Paper ID: 199
Title: Adaptive Algorithms for Online Convex Optimization with Long-term Constraints
Review #1
=====
Summary of the paper (Summarize the main claims/contributions of the paper.): This paper proposed an adaptive version of the online learning algorithms in Mahdavi et al. (2012a) for solving the online convex optimization problem with long-term constraints. The proposed algorithm shows faster empirical convergence, new general regret bounds, related domain for regret bounds of O(T^2/3), and tighter bounds for strongly convex losses.
Clarity - Justification: The paper is well written, with basic problem introduction and its backgrounds in the introduction section. The problem statement and adaptive algorithm is well formulated and presented, with references to its most related work. The detailed theoretical analysis is solid. And the final empirical evaluation is clear and convincing.
Significance - Justification: The major novelty of this paper are the adaptive algorithm, and the new general regret bounds, considerably improving the previous work of Mahdavi et al. (2012a).

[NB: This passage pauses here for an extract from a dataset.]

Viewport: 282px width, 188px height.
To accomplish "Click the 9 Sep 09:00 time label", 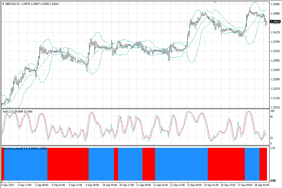I will [92, 185].
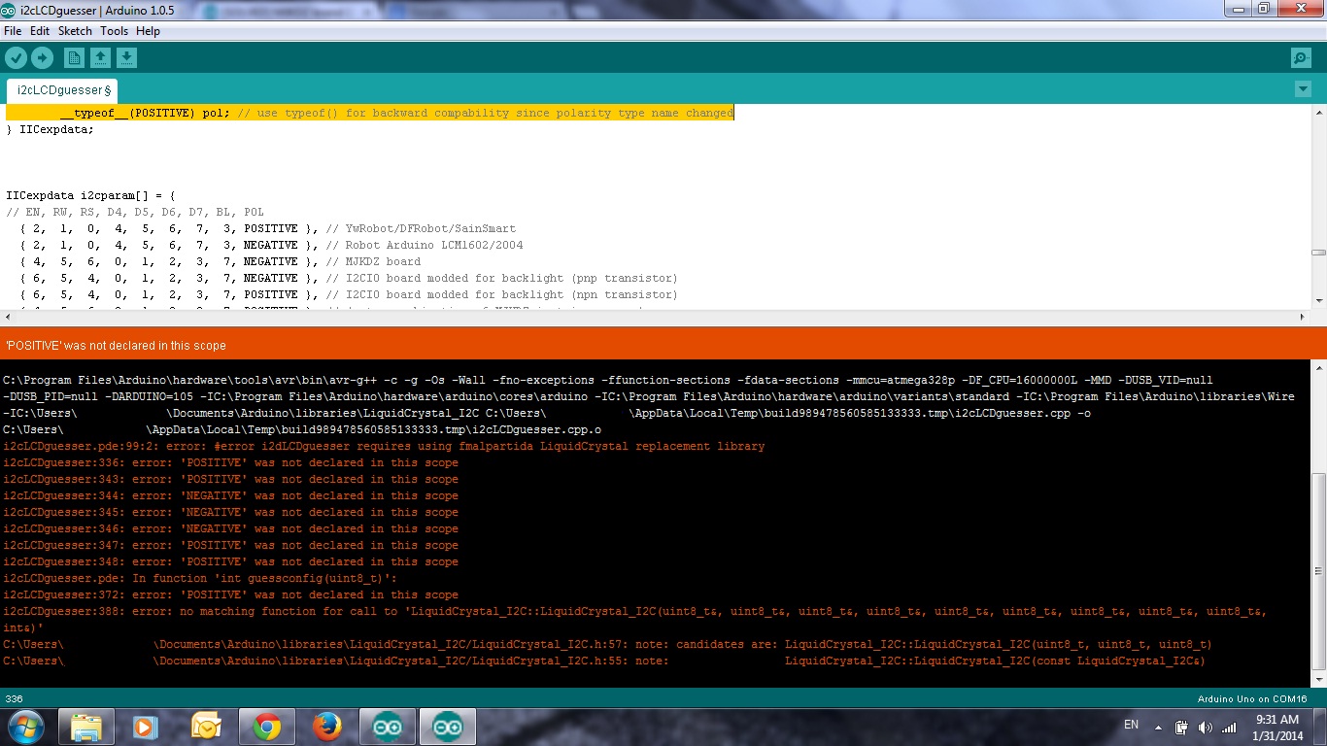Screen dimensions: 1327x746
Task: Create a new sketch
Action: [74, 57]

Detailed comments. (Explain the basis for your ratings while providing constructive feedback.): 1. The paper presented an adaptive online algorithm for solving the OCO problem with long-term constraints as proposed in Mahdavi et al.(2012a). This seems to be new for solving the OCO problem in this specific settings, although adaptive algorithms have been used commonly in solving other OCO problems. 2. The authors figured out more general regret bounds for the proposed adaptive algorithm, with its non-adaptive algorithm as a special case. 3. The restriction of polyhedral sets for the regret bounds of O(T^2/3) is released. 4. Tighter bounds for strongly convex losses are obtained in this paper. 5. The empirical study is clear and quite convincing. 6. A minor limitation is that the authors did not well explain why the new algorithm is able to achieve a faster convergence, as observed from an empirical view.
=====
Review #2
=====
Summary of the paper (Summarize the main claims/contributions of the paper.): This paper focuses on the minimization of regret on a compact and convex action set defined by some inequalities, but on which the projections are prohibitively expensive to compute. Regret bounds of the order T^{max(b,1-b)} while the overall errors with respect to the constraint scales as T^{1-b/2}. For instance, for b=1/2, it recovers the classic regret rate of T^{1/2} and an error of the order of T^{3/4}.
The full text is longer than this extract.